この問題に関して、CAP定理と呼ばれる定理を聞いたことがあるだろうか。CAP定理とは、分散環境におけるデータに関する定理である。分散環境上のデータは一貫性(consistency)・可用性(availability)・分断体制(partition tolerance)の3つの性質により表現される。CAP定理の名前はこれら3つの性質の頭文字をとったものであり、CAP定理が主張するのは、これら3つの性質のすべてを同時に満たすことはできないということだ。これらの性質をシステムの特性に応じて取捨選択する必要があるのだが、それによってデータベースの扱い方も変わってくる。
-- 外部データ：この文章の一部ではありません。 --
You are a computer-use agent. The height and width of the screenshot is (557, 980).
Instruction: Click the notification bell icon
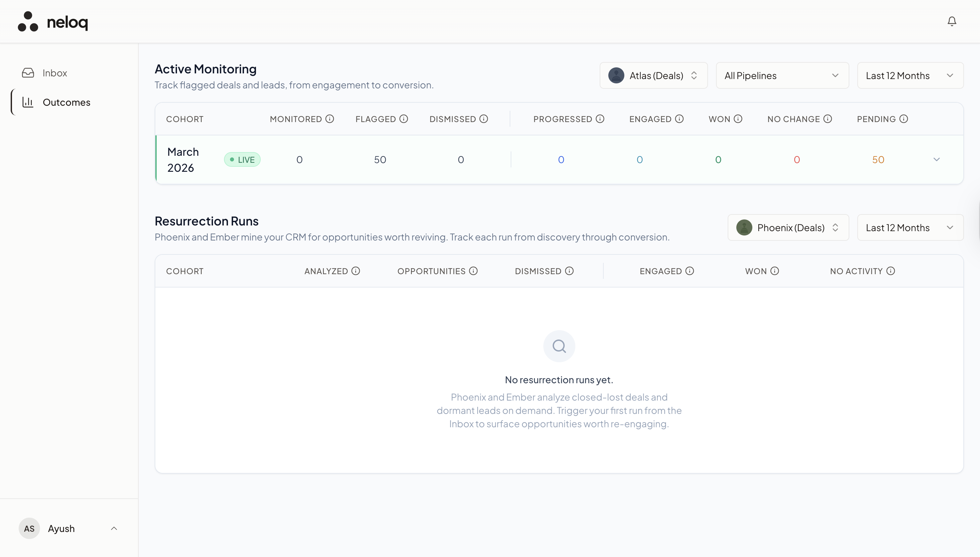pos(951,21)
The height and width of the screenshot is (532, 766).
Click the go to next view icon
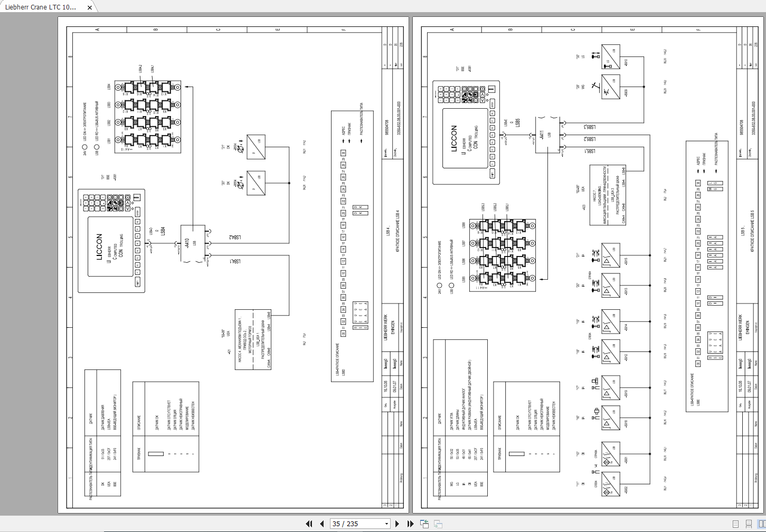438,524
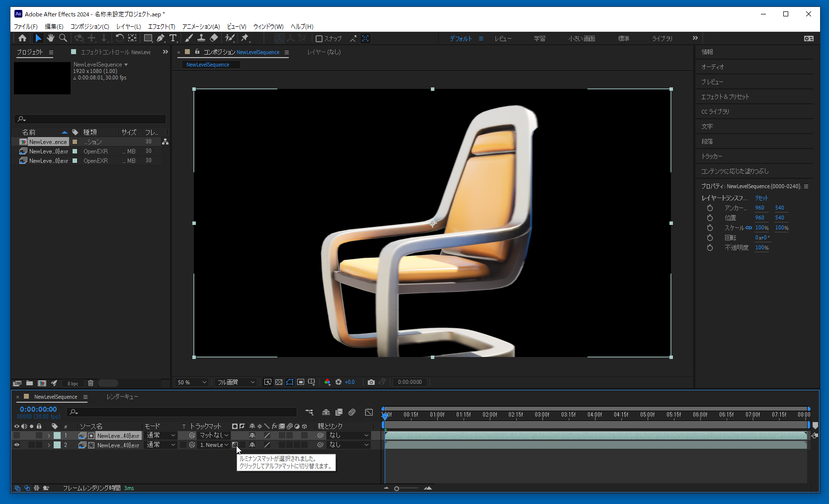829x504 pixels.
Task: Toggle transparency grid in viewer
Action: pyautogui.click(x=279, y=382)
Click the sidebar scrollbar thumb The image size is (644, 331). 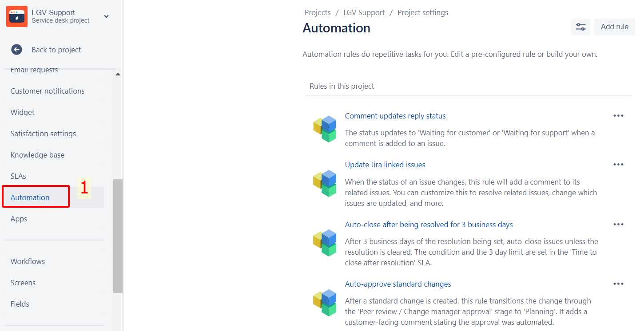pos(118,235)
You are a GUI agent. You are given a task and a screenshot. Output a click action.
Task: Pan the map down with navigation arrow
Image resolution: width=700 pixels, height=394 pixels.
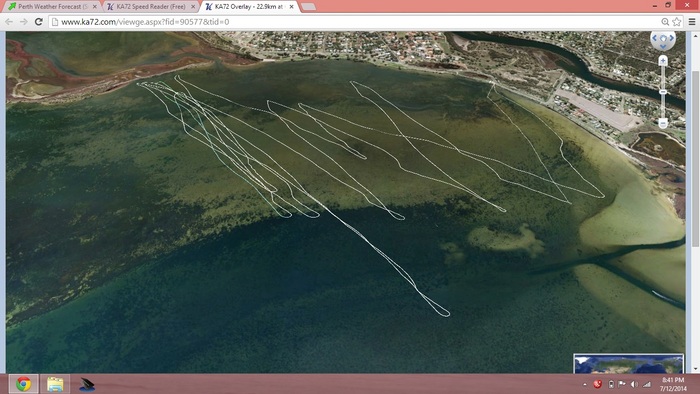(x=663, y=46)
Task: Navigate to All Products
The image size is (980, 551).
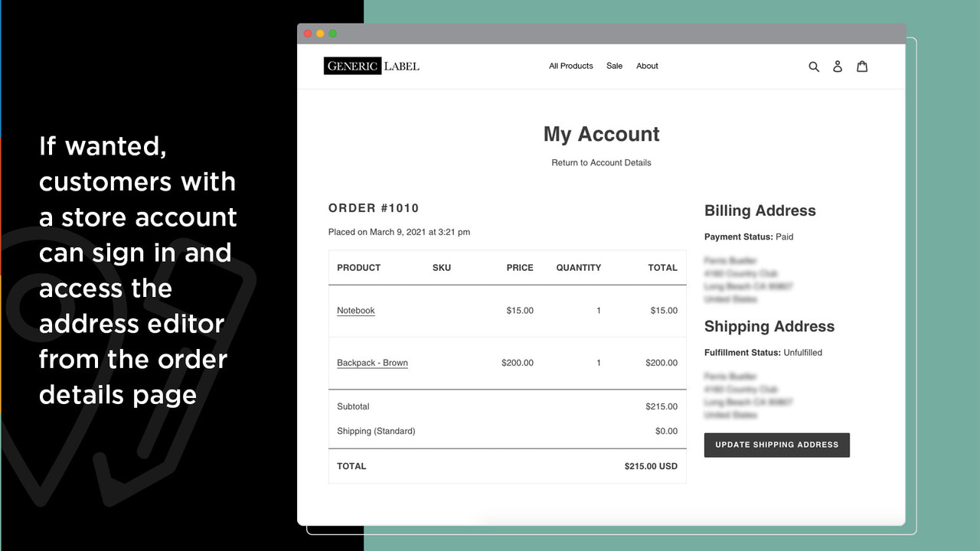Action: coord(570,66)
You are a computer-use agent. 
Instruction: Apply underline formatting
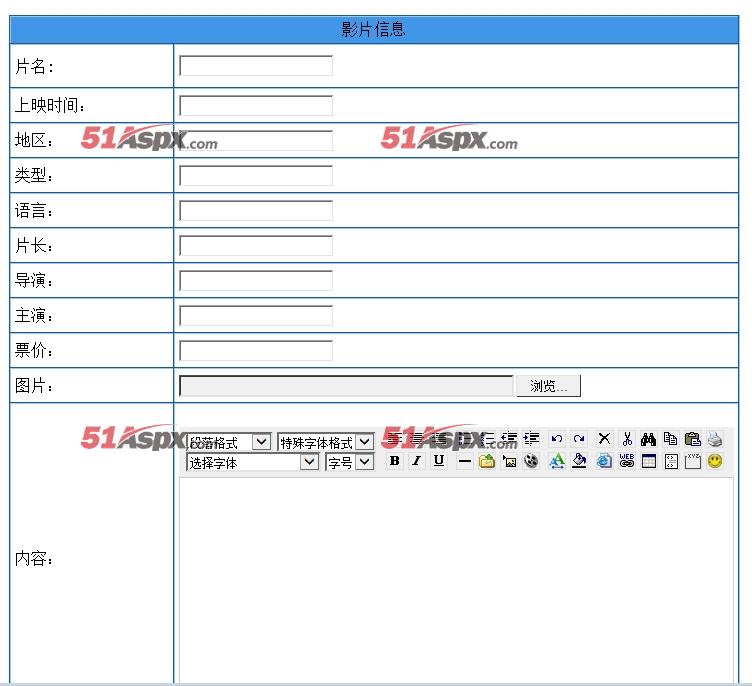coord(438,461)
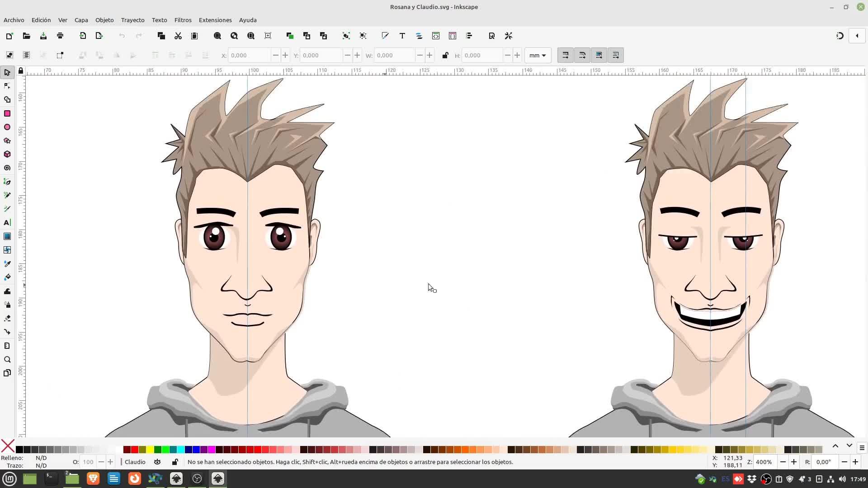The height and width of the screenshot is (488, 868).
Task: Select the eraser tool
Action: click(x=7, y=319)
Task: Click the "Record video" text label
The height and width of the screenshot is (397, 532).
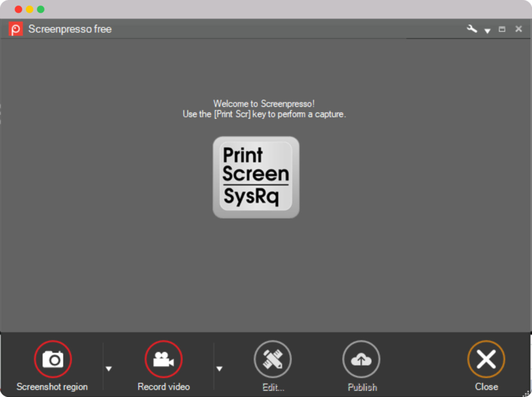Action: [x=164, y=387]
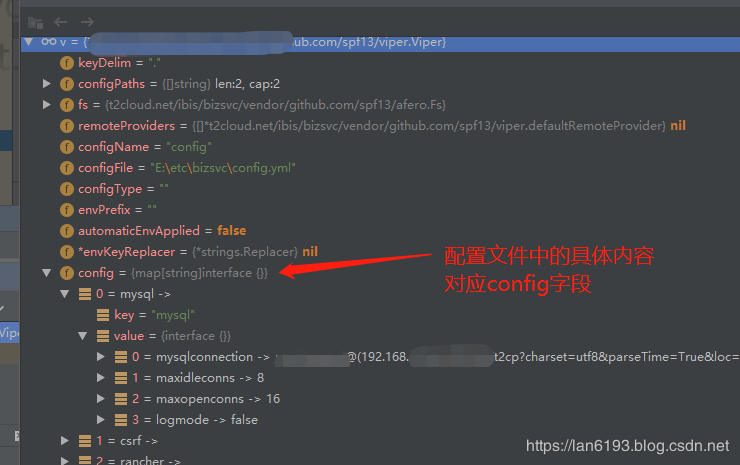Viewport: 740px width, 465px height.
Task: Click the field icon beside automaticEnvApplied
Action: [67, 231]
例えばAmazon DynamoDBのようなキーバリュー型のデータベースを選択して、非構造化データを一次ソースにしたとしよう。アプリケーションを動かすにはこれが最適であったとしても、データ分析の枠組みでは構造化データであった方が良いかもしれない。なぜならデータ分析が要求するデータモデルの多くは、ベクトルや行列といった構造化データのようなデータ構造を要求するからだ。キーバリュー型のデータ構造から、分析に必要なデータ構造を取得するにはどのようなクエリを投げ、どのような前処理が必要になってくるのか。考えることは多い。
ここまでくると、エンジニアとマーケターの関係以上に、エンジニア内でも専門性が求められてくる。最終的なデータが欲しいのはマーケターであったとしても、専門性を持ったエンジニアが不在の状態では、とても必要なデータにたどり着くことはできない。データベースを適切に扱える人材がデータを取得し、それがマーケターまで遅延なしに届く環境が、データ分析をうまく運用するためのポイントとなってくる。
不幸を生まないための基盤
マーケティング部門がデータを自在に取り扱うということに対して、システム運用者はどのように思うだろうか。おそらく良い印象を抱かない。なぜなら業務を回すために設計されたシステムに対して、想定外の負荷を与えることに他ならないからだ。
しかし、攻めのデータ分析のためのデータは従来の“守り”ではなく、利益を生むためのデータなのである。よく言われるデータ分析基盤は、図1に示したような構成だ。まず各システムで集積されたデータあるいは外部から得たデータを変換し、集中管理するデータウェアハウス(DWH)に貯める。DWHからデータ分析システムに特化したデータマートを作成する。最近ではDWH自身の性能の向上から、データマートをスキップしてDWHから直接データを引き出す分析システムも珍しくない。そのどちらが良いかに関してはここでは議論しない。